Knowledgebase Article Number
Published May 27, 2020, at approximately 10:30 a.m. EST.
At Bastian Solutions, we continually strive to provide superb customer service at the highest standard, and not only reactive but proactive support. Transparency is a key component in helping achieve this objective and with that in mind, we are providing a full root cause analysis for the disruptions in service on March 14th and 16th, 2020 described below.
Tuesday, May 26
8:54 AM EST
9:00 AM EST
9:53 AM EST
9:53 AM - 10:25 AM EST
10:32 AM EST
10:35 AM - 11:45 AM EST
Found that DB updates were taking a long time (8-10 seconds per order).
Found something wrong with 2L areas, investigating.
For 2L areas, found that subline was shorted, and did not have all fields filled out properly, causing the wave process to "break" for those areas. Updated subline to 'cancelled' status (filling in necessary fields) so that preprocessor would not pick up the subline.
Soft allocation process taking a long time to process, possibly due to DB performance, and in part to influx of imports
11:45 AM EST
12:00 PM EST
12:30 PM - 4:00 PM EST
Observed wave building process for a time, found that one line orders were waving fine, but 2L orders were not.

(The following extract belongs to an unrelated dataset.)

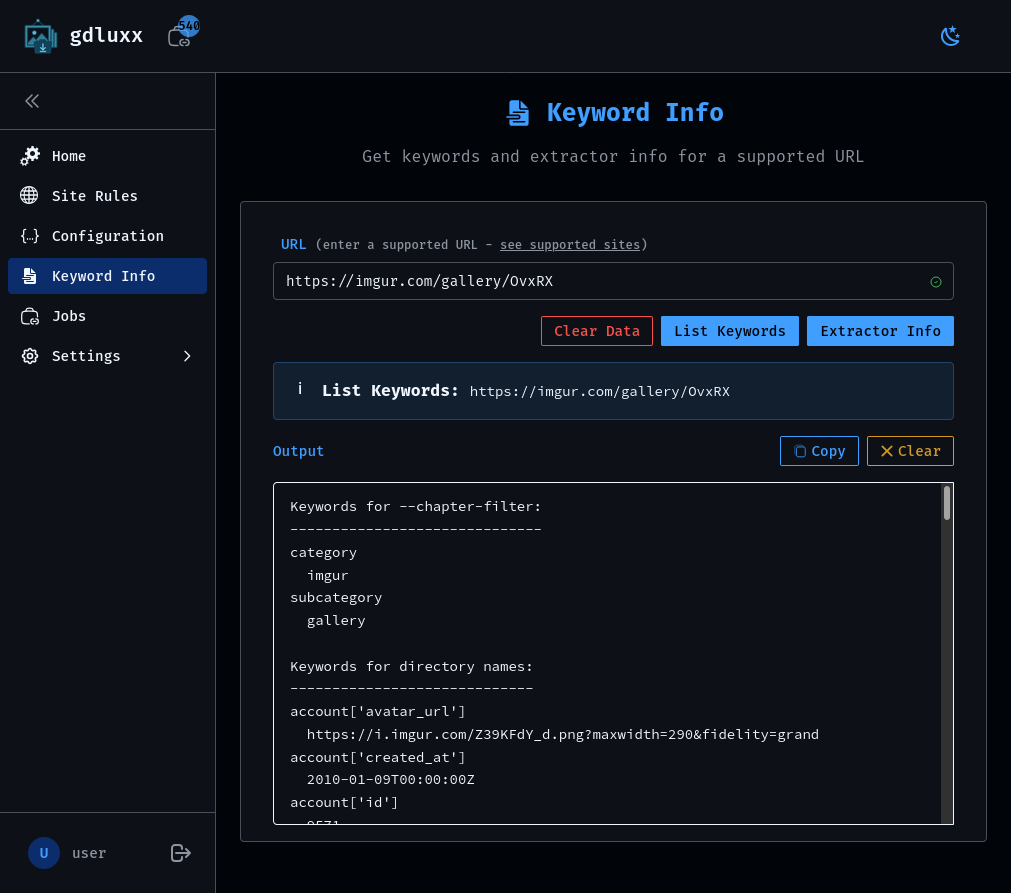Expand the Settings menu chevron
The image size is (1011, 893).
(187, 355)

Eventually started seeing 2L orders waving (~3:00 PM), once the one line orders finished. The system processes in the order that's listed in the preprocessor config, and all of the 2L areas are at the end.
4:00 PM - 5:00 PM EST
Corrected the subline, updated that wave to a closed status, and 'rewaved' the orders.

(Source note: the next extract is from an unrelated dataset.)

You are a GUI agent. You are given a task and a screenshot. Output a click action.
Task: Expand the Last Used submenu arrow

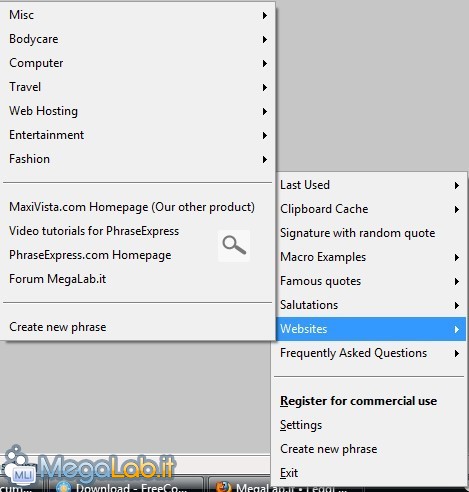(457, 185)
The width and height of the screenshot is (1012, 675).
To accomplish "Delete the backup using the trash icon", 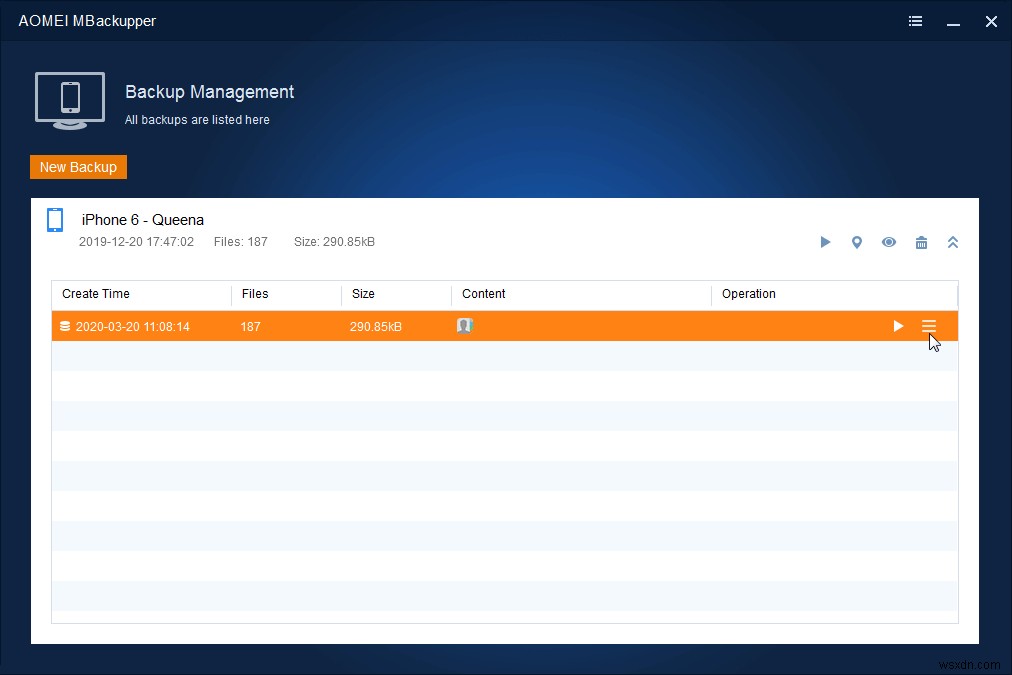I will 921,242.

The cause for no waves being created for 2L work areas was due to bad data on a subline. Found ocurrences where a sub line that is shorted could have not all the fields filled out properly, which would 'break' the wave build process for those areas. This seems to be related to changes that were put in last Thursday (5/21), but were edge scenarios, and not caught in testing.
For the wave build process taking a long time, we found that the nHibernate logging for Preprocessor (waving service) was creating 10 MB of logs every 2 seconds. This caused the order assignment during wave build to take 8-12 seconds per order. Contributing factor (not blaming) was DSG waved a significant amount of orders at 10 AM, so it took a while to soft allocate all those orders, and the system was trying to 'catch up'. We believe that one of the reasons that we hadn't seen this issue before is that we always had time to create and build waves, hiding the fact that it was taking a considerable amount of time to build a wave, which was exposed with this.
Lastly, for the waves that were created that did not cube, it was similar to the first issue, but these orders had a field filled properly that allowed it to wave, but once waved, it failed cubing (cubing fails for the entire wave due to the 1 order). These orders were specifically orders that had a line with a quantity > 1 where part of the line was shorted.
No 2L waves being created issue was resolved by changing the subline to a 'cancelled' status, and filled in the necessary fields so that Preprocessor would not pick up the subline.
For the long wave build process time, nHhibernate logging for Preprocessor was turned off (it's rarely used, and not as important as regular logging). Observed order assignment process go down to about 1 second per order, which significantly reduced wave build cycle time.
For the waves that didn't cube properly, we changed the subline to fill in the necessary fields, updated wave to a closed status, and 'rewaved' the orders.
Next Steps and Preventive Actions:
For 2L wave issue, Bastian Dev resources have been engaged to correct this with a code change to CICM (order assignment service) to properly short the order, and ensure all fields are filled out properly. This has already been promoted, and will need a window to move it into production (once promote has been fully tested).
For the long wave build process, we feel there is no further action needed at this time, as logging has already been disabled.
For the waves that didn't cube properly, Bastian Dev resources have been engaged to correct this with a code change to Preprocessor to ensure that it validates the correct fields on an open line, and ensures that it does not check the field on a shorted or cancelled subline. This has already been promoted, and will need a window to move it into production (once promote has been fully tested).
At this time, QA has done initial testing but is currently running through a few more scenarios. We would need input from DSG on the earliest window that we could install the promotes, once testing is complete.
Our commitment to you:
Bastian Solutions understands the impact of the disruption that occurred and affected operations for your organization. It is our primary objective in providing our clients with superb customer service and we assure you we're taking the required preventative measures to prevent reoccurrence.